Sind die SMART-Daten dann auch weg?


----------



## Vaykir (13. April 2011)

*AW: Secure-Erase für SSDs schädlich?*

äh... wieso sollte das schädlich respektive gut sein? denke das wird die ssd gar nicht jucken.
und ob die smart werte weg sind oder net is doch völlig banane.


----------



## Crymes (13. April 2011)

*AW: Secure-Erase für SSDs schädlich?*

Schädlich deshalb, da vielleicht (ich weiss es nicht) alle Flashzellen einen Schreibvorgang bekommen.


----------



## roheed (13. April 2011)

*AW: Secure-Erase für SSDs schädlich?*



> Kann man sagen, dass es den Sandforce-SSDs mehr schadet, als nutzt, da die Schreibgeschwindigkeit eh wieder in den Keller geht?


Kurz und knapp....ja! 
Die werte brechen eh innerhalb 4 wochen wieder ein aber dafür hast einen "schreibzyklus" weggeworfen...und man bedenke man hat nur zwischen 5000 - 10 000 von.
Die SSD wird wohl auch so locker 5 jahre halten, aber um auf deine frage zurückzukehren, ja secure Erease schadet zu einem gewissen teil und sollte man nicht zu oft machen. 
Einmal Secure erasen juckt die SSD dann aber nun auch nicht wirklich.... Alles, bis auf die Smart werte sind danach wech.


----------



## Crymes (16. April 2011)

Danke, dann werde ich meiner SSD bei Windows 8 mal die Ehre erweisen.


----------



## Nyuki (18. April 2011)

*AW: Secure-Erase für SSDs schädlich?*

Ich habe meine seit Oktober mehr als 15 mal schon Erased (Ich glaube sogar mehr als 20 mal).Laut Tool noch 100% wie neu.Habe bisher nie Probleme gehabt bis auf das die Schreibwerte ohne Grund in den Keller gehen, bis ich einige Dinge durch langes intesives nachforschen herausgefunden habe.Nun nach 9 Wochen den zweiten Bench, 397 Punkte Werte max.Habe meinen Rekord um einen Punkt geschlagen  Immerhin nach 9 Wochen.Bin mir 100% sicher das meine Schreib-Werte ohne Grund nicht mehr fallen werden.Vorraussetzung dafür ist.
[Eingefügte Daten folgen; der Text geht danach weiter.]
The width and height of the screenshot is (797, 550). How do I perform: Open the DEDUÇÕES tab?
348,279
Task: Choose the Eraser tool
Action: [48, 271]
Windows komplett umschreiben wegen SF-1200 und bei Vertex 3 SF-1500-2000 wird das gleiche sein  .Ich wusste das seit anfang an schon doch wollte es nicht wahrhaben.Deine Schreib-Werte werden mit Sandforce immer wieder fallen bis jetzt und naher Zukunft.Ein Otto Endverbraucher kann leider dagegen auch nichts machen.Viel spass bei Win 8 
Mein Flieger geht um 7.34h.In Los Angelos wartet hoffentlich schon meine kleine sau billige C400 

Cu


----------



## Vaykir (18. April 2011)

*AW: Secure-Erase für SSDs schädlich?*

Wat machst du denn in L.A.?


----------



## Nyuki (20. April 2011)

*AW: Secure-Erase für SSDs schädlich?*



Vaykir schrieb:


> Wat machst du denn in L.A.?


 
Shoppen mit Freundin  Als es anfing mit Hardware und ich mich dort 5 Std. aufhielt wurde sie sauer und müde^^
Gekauft habe ich:
2x 2500k
2x 2600k
Corsair 2000 9-9-9-24 ( 8 x 4 GB ) alle einzeln verpackt.
2x BQT P9 650 Watt das gleiche was ich auch habe
2x 570 GTX Phantom 3 GB
8 x Jeans
4 x Handtaschen
etliche Faltencremen

hat sich gelohnt^^


----------



## Vaykir (20. April 2011)

*AW: Secure-Erase für SSDs schädlich?*

wtf? dein job will ich auch haben!
und das hast alles durchen zoll bekommen?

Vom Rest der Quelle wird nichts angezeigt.